Straw Dogs

By Stevie Simkin. Controversies series. (Palgrave Macmillan, September 2011). 155 pages. ISBN 978-0-230-29670-1 (paperback). Price: £12.99

About the Author: Dr Sheldon Hall is a Senior Lecturer in Stage and Screen Studies at Sheffield Hallam University. He is the author, with Steve Neale, of Epics, Spectacles and Blockbusters: a Hollywood History (Wayne State University Press, 2010) and among the articles he has contributed to books and journals is a chapter on Straw Dogs in Seventies British Cinema (ed. Robert Shail, BFI/Palgrave Macmillan, 2008).

Always controversial, and therefore fully justifying its place as a subject in this new series of monographs, Sam Peckinpah’s Straw Dogs (1971) is most often described now as 'problematic'. The film has provoked strong reactions – both in its favour and, more often, against – ever since its initial release. Many early reviewers, especially in the UK where it was shot, were appalled by what they saw as its excessive, excitatory violence. Feminist critics have seen it as an endorsement of the masculine territorial imperative and the myth that women 'really' want to be raped. Specific concerns over the impact of the film’s crucial dual-rape scene led to its being reedited by censors on both sides of the Atlantic and later denied certification for UK home video release for fifteen years. Yet Straw Dogs also has its defenders (including the present reviewer), who have sought to place the film within the context of Peckinpah’s work and to explore appreciatively its formal brilliance and thematic richness, while also acknowledging its troubling ambivalence with regard to both gender politics and the depiction of violence (especially sexual violence).

Stevie Simkin, one of the Controversies series’ co-editors (with Julian Petley), picks his way through this potential minefield with exceptional tact, skill and thoroughness. The book is divided into five sections, with the first and longest providing an unprecedentedly detailed production history. Here and elsewhere, Simkin draws extensively on primary documents held in the Sam Peckinpah Collection at the Margaret Herrick Library in Los Angeles. These include correspondence between Peckinpah and his collaborators, script drafts and cutting notes, from which Simkin is able to construct a revealing picture of both the filmmakers’ creative process and the practical and commercial pressures attendant upon it. This section also includes a persuasive account of the cultural and political context in which Straw Dogs appeared, particularly that of the Vietnam War. Primary sources are further drawn upon in the next section, which traces in minute detail a chronology of the film’s censorship history. This account benefits particularly from access to the files of the British Board of Film Classification, showing the development of ideological debates over the morality of the film’s violence, as well as concerns over its likely effect on viewers, which informed successive regimes’ decisions over whether to classify the film for home consumption.

Parts 3 and 4 get to grips with the substance of the film itself, with a general discussion of “Key Themes and Ideas” followed by a “Key Scene Analysis” (the chapter titles may be generic for the series), the latter focusing, inevitably, on that rape scene.

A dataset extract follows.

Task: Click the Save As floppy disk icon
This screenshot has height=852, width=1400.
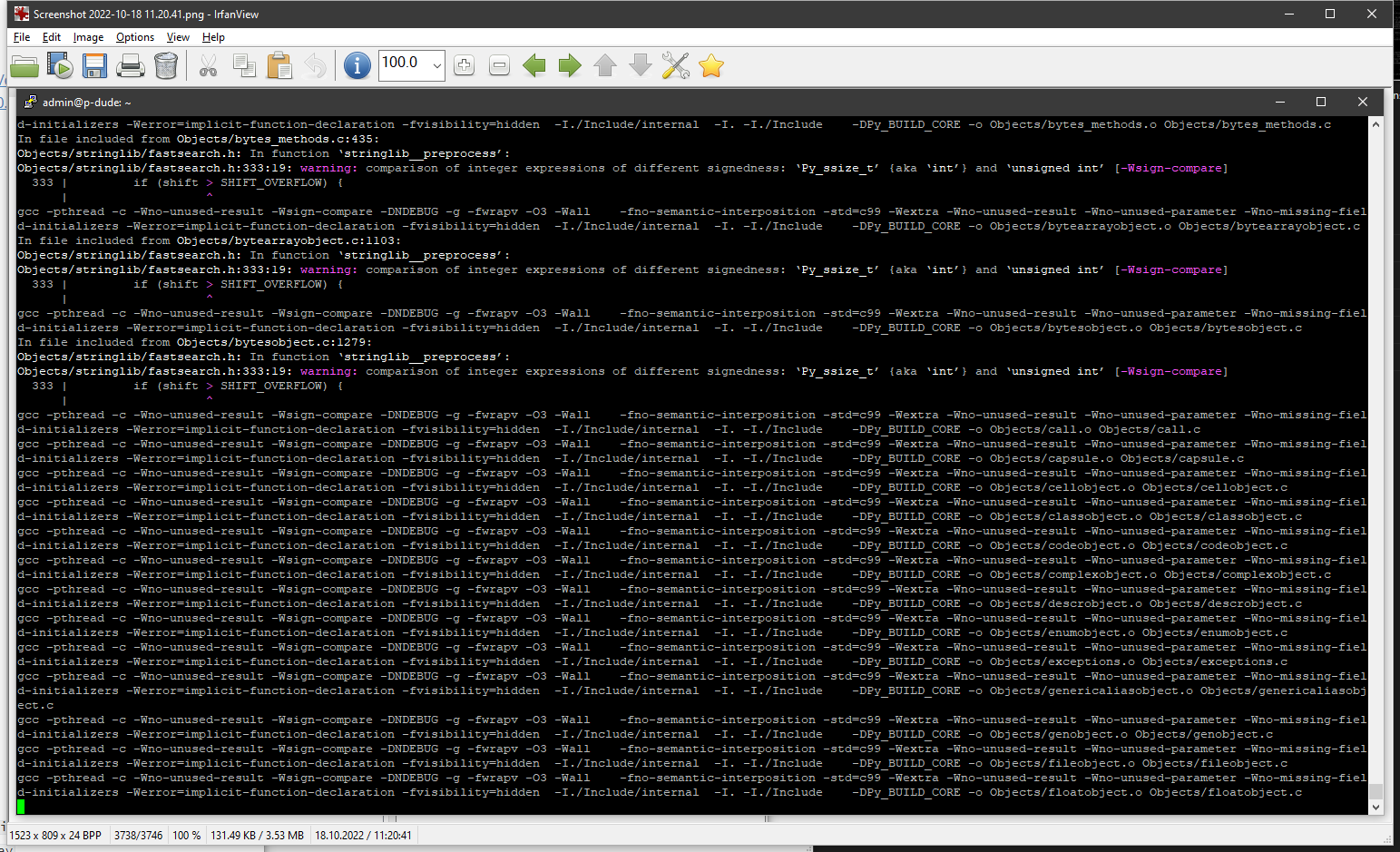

Simkin’s approach, here and throughout, is admirably even-handed: clearly impressed by Straw Dogs’ accomplishment as a work of art, he is also sensitive to the dangers of its eroticisation (as he claims) of the act of rape and the disturbing implications that may potentially be drawn from the depiction of its victim (Susan George). In his close scrutiny of the central sequence, Simkin discriminates carefully between the effects of each shot and cut, drawing out their manifold connotations and complexities with remarkable sensitivity. In his treatment of Peckinpah’s role, Simkin avoids both auteurist hero-worship and outright denunciation of the director’s often scandalous utterances and dubious intentions. Instead he demonstrates that the film’s achievement, for better or worse, was the result of complex collaboration, not only between its main creative participants but also with the studio executives and the censors whose input directly affected both the film’s “cut” and “uncut” versions (as Simkin shows, even the fullest available version was integrally affected by the censorship process).

... an invaluable resource and an instructive model of contextual and textual analysis.

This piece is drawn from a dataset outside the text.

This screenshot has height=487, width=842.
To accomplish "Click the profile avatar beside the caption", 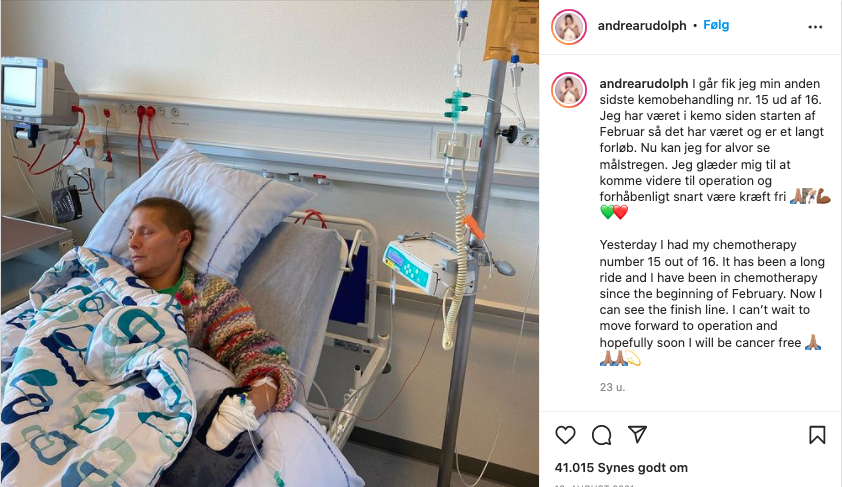I will point(569,90).
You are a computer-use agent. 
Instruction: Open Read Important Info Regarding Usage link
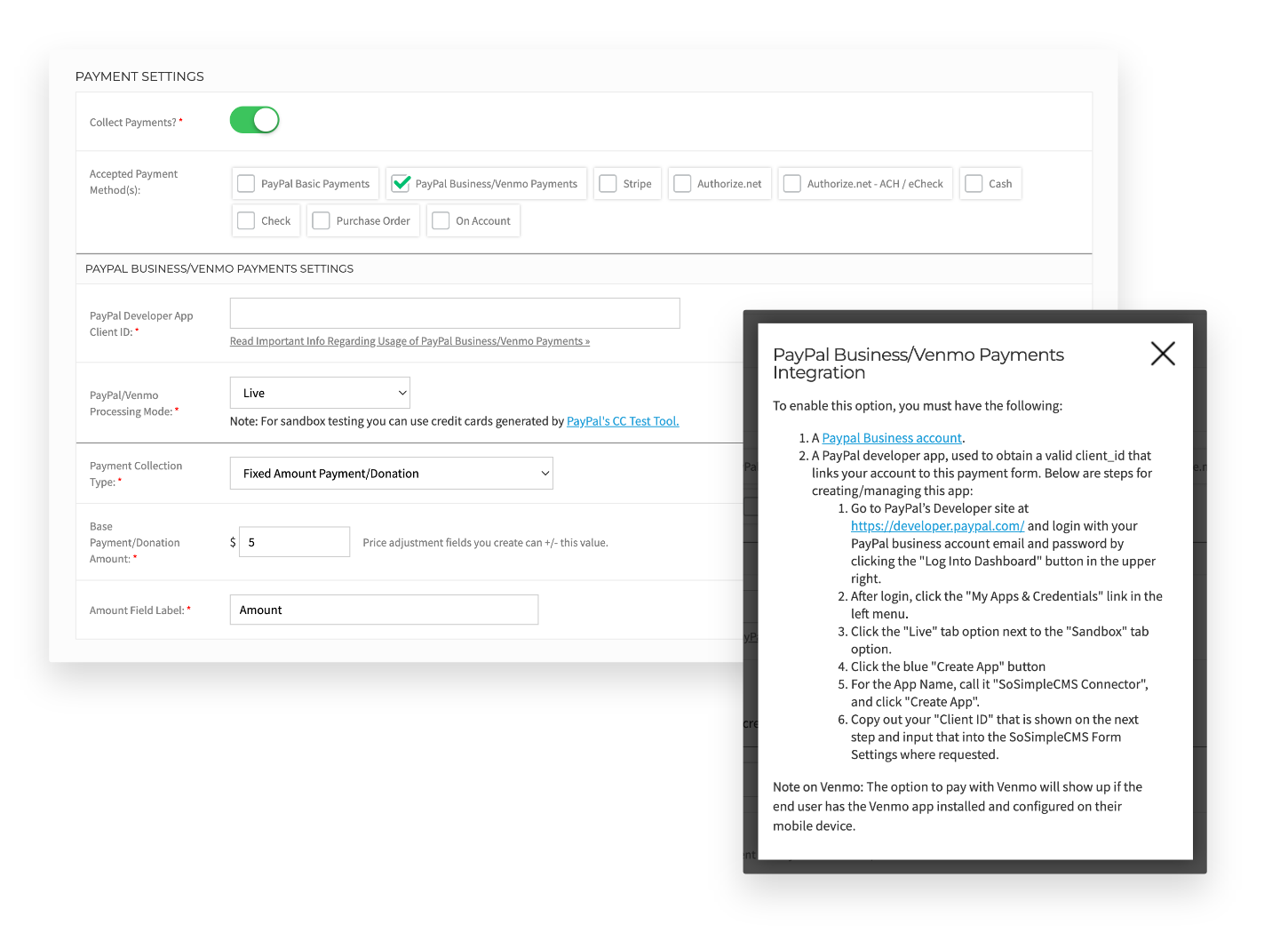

If there is anything which disappoints it is perhaps the last section, which examines “The Legacy of Straw Dogs” through the way in which the BBFC’s decision ultimately to pass the film for video release in 2002 involved an apparent U-turn in interpreting it, and how this has been reflected in the censors’ subsequent deliberations over even less salubrious films, such as The Last House on the Left (1972), I Spit on Your Grave (1978) and their recent remakes (2009 and 2010, respectively). One might have preferred here a more overarching view of Straw Dogs itself in the light of the preceding discussion (the publication schedule probably prevented a comparison with its own 2011 remake), though the chapter as it stands nevertheless exhibits the same sharp insights and scrupulously weighed evaluations that characterise the book as a whole. Anyone interested in teaching on the film, as Simkin has over many years (experience which has surely enriched his understanding of it), will find this monograph an invaluable resource and an instructive model of contextual and textual analysis.